Pease, James B., and Matthew W. Hahn. 2015. “Detection and Polarization of Introgression in a Five-Taxon Phylogeny.” Systematic 64 (4): 651–62. https://doi.org/10.1093/sysbio/syv023. Supplementary Figures

Supplementary Figure S1. Proportion of erroneous interpretation of D-statistics for all subsets of parameters testeed. Mean proportion of erroneous interpretations observed (y-axis) as a function of the taxonomic sampling effort (x-axis) 20 species sampled for N extent species simulated (N = 20, 40, 60, 80, 100) by the distance to the outgroup (columns) for different strengths of the phylogenetic distance effect (lines) as controlled by α (α = 0 -no effect-, 1, 10, 100 and 1000). Supplementary Figure 2. D-statistics distribution (y-axis) for each event introgression events (x-axis) that can create a detectable excess of ABBA or BABA patterns as identified by the D-statistics (or Patterson’s D) test. Introgression events that are not expected to produce significant D-statistics (exemple between sister lineages) are not shown here. Using approach 1, 100 random species trees with 20 extent species at the end and one introgression were simulated. In this figure lineages called “O” are outside the quartet, lineages called “P4” are the outgroup of the quartet. Ghost introgressions are called “N2P1” or “N2P2”. Introgressions from and to the outgroup or from lineages outside the quartet are annotated “P4P1”, “P4P2”, “P1P4”, “P2P4”, “OP1”, “OP1”.

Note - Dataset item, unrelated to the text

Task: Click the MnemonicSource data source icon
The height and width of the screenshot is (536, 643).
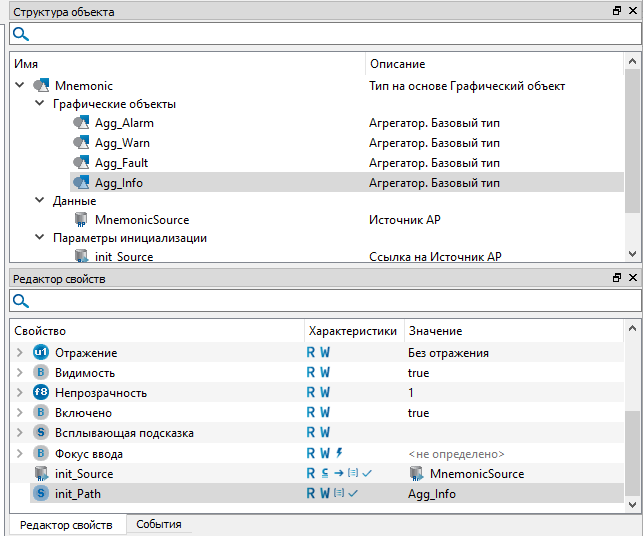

Supplementary Figure 3. DFOIL results for all possible introgression events, involving ingroup lineages (P1, P2, P3, P4, P1P2 and P3P4), midgroup lineages (N2) or the outgroup and lineages outside the quintet (P5 and O). Using approach 1 (see Material and Method in main text), 100 random species trees with 20 extent species at the end and one introgression were simulated. For each event the corresponding 4 signs pattern is represented by +/−/0 signs (see text). A pattern represents the observed values of four D-like statistics DFO⁠, DIL,⁠

DFI⁠, and DOL (see supplementary materials).

Supplementary Figure 4. Effect of the outgroup distance on the proportion of erroneous interpretation of the DFOIL. Proportion of erroneous interpretations due to ghost midgroup introgression observed (y-axis), function of the range for R which quartet are considered (x-axis). Supplementary Figure 5. Effect of the size of the species tree on the proportion of erroneous interpretation of the D-statistics. Proportion of erroneous interpretations observed (y-axis), function of the number of extinct lineages in the species tree (x-axis). Species trees were simulated using 4 rate, pext

(pext = 0, 0.3, 0.6, 0.9). For each parameter pext, 1000 species trees were simulated with 20 extant species at the end and with 100 introgressions sampled.